■ Stated goal
Copy the records below word for word and leave every line unchanged.

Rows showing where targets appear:
START

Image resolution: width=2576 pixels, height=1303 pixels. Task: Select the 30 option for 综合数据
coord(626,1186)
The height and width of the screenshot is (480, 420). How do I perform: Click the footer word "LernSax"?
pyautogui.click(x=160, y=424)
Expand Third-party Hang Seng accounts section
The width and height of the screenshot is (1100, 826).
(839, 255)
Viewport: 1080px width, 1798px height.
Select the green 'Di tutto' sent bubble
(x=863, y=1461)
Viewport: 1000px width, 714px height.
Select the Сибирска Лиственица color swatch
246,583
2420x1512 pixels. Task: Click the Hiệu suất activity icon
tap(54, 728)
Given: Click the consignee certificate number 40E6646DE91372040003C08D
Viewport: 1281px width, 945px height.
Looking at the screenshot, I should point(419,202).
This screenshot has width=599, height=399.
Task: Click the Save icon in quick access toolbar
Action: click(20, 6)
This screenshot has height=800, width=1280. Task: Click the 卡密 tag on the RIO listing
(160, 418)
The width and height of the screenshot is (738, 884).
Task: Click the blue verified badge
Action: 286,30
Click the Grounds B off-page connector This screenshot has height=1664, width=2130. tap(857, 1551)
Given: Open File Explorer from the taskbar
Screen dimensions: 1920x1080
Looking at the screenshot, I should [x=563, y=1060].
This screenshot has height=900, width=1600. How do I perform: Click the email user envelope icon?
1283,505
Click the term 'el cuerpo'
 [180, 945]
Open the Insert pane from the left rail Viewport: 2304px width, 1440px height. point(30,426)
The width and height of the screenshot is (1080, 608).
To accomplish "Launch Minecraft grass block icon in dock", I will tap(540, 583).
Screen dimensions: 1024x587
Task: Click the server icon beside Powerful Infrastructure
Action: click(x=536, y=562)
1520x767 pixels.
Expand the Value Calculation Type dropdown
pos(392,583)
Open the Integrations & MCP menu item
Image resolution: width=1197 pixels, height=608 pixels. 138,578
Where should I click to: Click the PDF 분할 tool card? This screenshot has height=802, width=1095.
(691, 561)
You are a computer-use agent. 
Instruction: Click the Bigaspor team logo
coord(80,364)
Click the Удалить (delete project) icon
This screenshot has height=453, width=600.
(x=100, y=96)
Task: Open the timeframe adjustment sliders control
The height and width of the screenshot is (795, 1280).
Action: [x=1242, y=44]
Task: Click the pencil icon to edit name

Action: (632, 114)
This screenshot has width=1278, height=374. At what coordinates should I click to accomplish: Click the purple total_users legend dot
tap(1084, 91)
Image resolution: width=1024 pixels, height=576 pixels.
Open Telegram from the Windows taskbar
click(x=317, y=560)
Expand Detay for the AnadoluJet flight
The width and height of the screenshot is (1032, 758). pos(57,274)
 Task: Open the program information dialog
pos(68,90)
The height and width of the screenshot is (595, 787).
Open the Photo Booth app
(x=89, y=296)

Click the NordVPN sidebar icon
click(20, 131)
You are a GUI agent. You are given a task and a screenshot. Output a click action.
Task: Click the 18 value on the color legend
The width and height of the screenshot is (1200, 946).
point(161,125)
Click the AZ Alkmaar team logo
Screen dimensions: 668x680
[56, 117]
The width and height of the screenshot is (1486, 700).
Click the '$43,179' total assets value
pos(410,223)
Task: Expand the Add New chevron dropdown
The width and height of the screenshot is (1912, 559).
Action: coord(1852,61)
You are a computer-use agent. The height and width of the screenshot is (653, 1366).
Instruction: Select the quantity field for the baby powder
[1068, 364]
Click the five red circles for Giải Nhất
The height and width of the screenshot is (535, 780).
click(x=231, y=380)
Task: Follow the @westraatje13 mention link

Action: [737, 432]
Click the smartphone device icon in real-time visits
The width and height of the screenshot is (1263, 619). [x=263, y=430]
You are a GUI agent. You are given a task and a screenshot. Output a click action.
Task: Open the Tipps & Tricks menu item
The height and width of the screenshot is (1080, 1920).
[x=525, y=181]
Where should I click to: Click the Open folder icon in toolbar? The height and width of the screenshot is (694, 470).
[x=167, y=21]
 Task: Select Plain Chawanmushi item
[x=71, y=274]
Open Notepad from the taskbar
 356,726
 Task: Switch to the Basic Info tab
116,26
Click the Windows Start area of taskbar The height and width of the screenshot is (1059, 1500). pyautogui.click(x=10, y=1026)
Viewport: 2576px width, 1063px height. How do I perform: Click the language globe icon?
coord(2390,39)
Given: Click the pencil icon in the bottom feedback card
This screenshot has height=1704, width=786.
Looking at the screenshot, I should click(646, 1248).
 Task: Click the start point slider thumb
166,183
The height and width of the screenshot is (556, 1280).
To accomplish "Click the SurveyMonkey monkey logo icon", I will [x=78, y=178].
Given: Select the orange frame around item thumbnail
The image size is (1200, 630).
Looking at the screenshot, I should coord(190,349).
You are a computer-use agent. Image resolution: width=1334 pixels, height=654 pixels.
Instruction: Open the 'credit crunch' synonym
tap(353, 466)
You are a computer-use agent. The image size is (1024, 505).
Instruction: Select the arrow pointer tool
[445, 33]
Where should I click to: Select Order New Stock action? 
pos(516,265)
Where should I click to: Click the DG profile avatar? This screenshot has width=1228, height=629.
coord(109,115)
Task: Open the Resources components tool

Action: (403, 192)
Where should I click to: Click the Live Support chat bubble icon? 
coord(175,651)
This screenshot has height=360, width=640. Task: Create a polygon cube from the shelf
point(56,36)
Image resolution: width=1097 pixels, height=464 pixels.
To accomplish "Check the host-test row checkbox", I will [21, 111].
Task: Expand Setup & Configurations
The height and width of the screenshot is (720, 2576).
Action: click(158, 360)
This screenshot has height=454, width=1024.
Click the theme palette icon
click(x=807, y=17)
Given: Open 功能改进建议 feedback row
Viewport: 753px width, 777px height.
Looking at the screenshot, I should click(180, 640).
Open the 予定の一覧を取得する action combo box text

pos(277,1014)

END

■ Solution for this exercise
Image resolution: width=2576 pixels, height=1303 pixels. Task: Select the 30 option for 综合数据
coord(626,1186)
The height and width of the screenshot is (480, 420). How do I perform: Click the footer word "LernSax"?
pyautogui.click(x=160, y=424)
Expand Third-party Hang Seng accounts section
The width and height of the screenshot is (1100, 826).
(839, 255)
Viewport: 1080px width, 1798px height.
Select the green 'Di tutto' sent bubble
(x=863, y=1461)
Viewport: 1000px width, 714px height.
Select the Сибирска Лиственица color swatch
246,583
2420x1512 pixels. Task: Click the Hiệu suất activity icon
tap(54, 728)
Given: Click the consignee certificate number 40E6646DE91372040003C08D
Viewport: 1281px width, 945px height.
Looking at the screenshot, I should point(419,202).
This screenshot has width=599, height=399.
Task: Click the Save icon in quick access toolbar
Action: click(20, 6)
This screenshot has height=800, width=1280. Task: Click the 卡密 tag on the RIO listing
(160, 418)
The width and height of the screenshot is (738, 884).
Task: Click the blue verified badge
Action: 286,30
Click the Grounds B off-page connector This screenshot has height=1664, width=2130. tap(857, 1551)
Given: Open File Explorer from the taskbar
Screen dimensions: 1920x1080
Looking at the screenshot, I should [x=563, y=1060].
This screenshot has height=900, width=1600. How do I perform: Click the email user envelope icon?
1283,505
Click the term 'el cuerpo'
 [180, 945]
Open the Insert pane from the left rail Viewport: 2304px width, 1440px height. point(30,426)
The width and height of the screenshot is (1080, 608).
To accomplish "Launch Minecraft grass block icon in dock", I will tap(540, 583).
Screen dimensions: 1024x587
Task: Click the server icon beside Powerful Infrastructure
Action: click(x=536, y=562)
1520x767 pixels.
Expand the Value Calculation Type dropdown
pos(392,583)
Open the Integrations & MCP menu item
Image resolution: width=1197 pixels, height=608 pixels. 138,578
Where should I click to: Click the PDF 분할 tool card? This screenshot has height=802, width=1095.
(691, 561)
You are a computer-use agent. 
Instruction: Click the Bigaspor team logo
coord(80,364)
Click the Удалить (delete project) icon
This screenshot has height=453, width=600.
(x=100, y=96)
Task: Open the timeframe adjustment sliders control
The height and width of the screenshot is (795, 1280).
Action: [x=1242, y=44]
Task: Click the pencil icon to edit name

Action: (632, 114)
This screenshot has width=1278, height=374. At what coordinates should I click to accomplish: Click the purple total_users legend dot
tap(1084, 91)
Image resolution: width=1024 pixels, height=576 pixels.
Open Telegram from the Windows taskbar
click(x=317, y=560)
Expand Detay for the AnadoluJet flight
The width and height of the screenshot is (1032, 758). pos(57,274)
 Task: Open the program information dialog
pos(68,90)
The height and width of the screenshot is (595, 787).
Open the Photo Booth app
(x=89, y=296)

Click the NordVPN sidebar icon
click(20, 131)
You are a GUI agent. You are given a task and a screenshot. Output a click action.
Task: Click the 18 value on the color legend
The width and height of the screenshot is (1200, 946).
point(161,125)
Click the AZ Alkmaar team logo
Screen dimensions: 668x680
[56, 117]
The width and height of the screenshot is (1486, 700).
Click the '$43,179' total assets value
pos(410,223)
Task: Expand the Add New chevron dropdown
The width and height of the screenshot is (1912, 559).
Action: coord(1852,61)
You are a computer-use agent. The height and width of the screenshot is (653, 1366).
Instruction: Select the quantity field for the baby powder
[1068, 364]
Click the five red circles for Giải Nhất
The height and width of the screenshot is (535, 780).
click(x=231, y=380)
Task: Follow the @westraatje13 mention link

Action: [737, 432]
Click the smartphone device icon in real-time visits
The width and height of the screenshot is (1263, 619). [x=263, y=430]
You are a GUI agent. You are given a task and a screenshot. Output a click action.
Task: Open the Tipps & Tricks menu item
The height and width of the screenshot is (1080, 1920).
[x=525, y=181]
Where should I click to: Click the Open folder icon in toolbar? The height and width of the screenshot is (694, 470).
[x=167, y=21]
 Task: Select Plain Chawanmushi item
[x=71, y=274]
Open Notepad from the taskbar
 356,726
 Task: Switch to the Basic Info tab
116,26
Click the Windows Start area of taskbar The height and width of the screenshot is (1059, 1500). pyautogui.click(x=10, y=1026)
Viewport: 2576px width, 1063px height. How do I perform: Click the language globe icon?
coord(2390,39)
Given: Click the pencil icon in the bottom feedback card
This screenshot has height=1704, width=786.
Looking at the screenshot, I should click(646, 1248).
 Task: Click the start point slider thumb
166,183
The height and width of the screenshot is (556, 1280).
To accomplish "Click the SurveyMonkey monkey logo icon", I will [x=78, y=178].
Given: Select the orange frame around item thumbnail
The image size is (1200, 630).
Looking at the screenshot, I should coord(190,349).
You are a computer-use agent. Image resolution: width=1334 pixels, height=654 pixels.
Instruction: Open the 'credit crunch' synonym
tap(353, 466)
You are a computer-use agent. The image size is (1024, 505).
Instruction: Select the arrow pointer tool
[445, 33]
Where should I click to: Select Order New Stock action? 
pos(516,265)
Where should I click to: Click the DG profile avatar? This screenshot has width=1228, height=629.
coord(109,115)
Task: Open the Resources components tool

Action: (403, 192)
Where should I click to: Click the Live Support chat bubble icon? 
coord(175,651)
This screenshot has height=360, width=640. Task: Create a polygon cube from the shelf
point(56,36)
Image resolution: width=1097 pixels, height=464 pixels.
To accomplish "Check the host-test row checkbox", I will [21, 111].
Task: Expand Setup & Configurations
The height and width of the screenshot is (720, 2576).
Action: click(158, 360)
This screenshot has height=454, width=1024.
Click the theme palette icon
click(x=807, y=17)
Given: Open 功能改进建议 feedback row
Viewport: 753px width, 777px height.
Looking at the screenshot, I should click(180, 640).
Open the 予定の一覧を取得する action combo box text

pos(277,1014)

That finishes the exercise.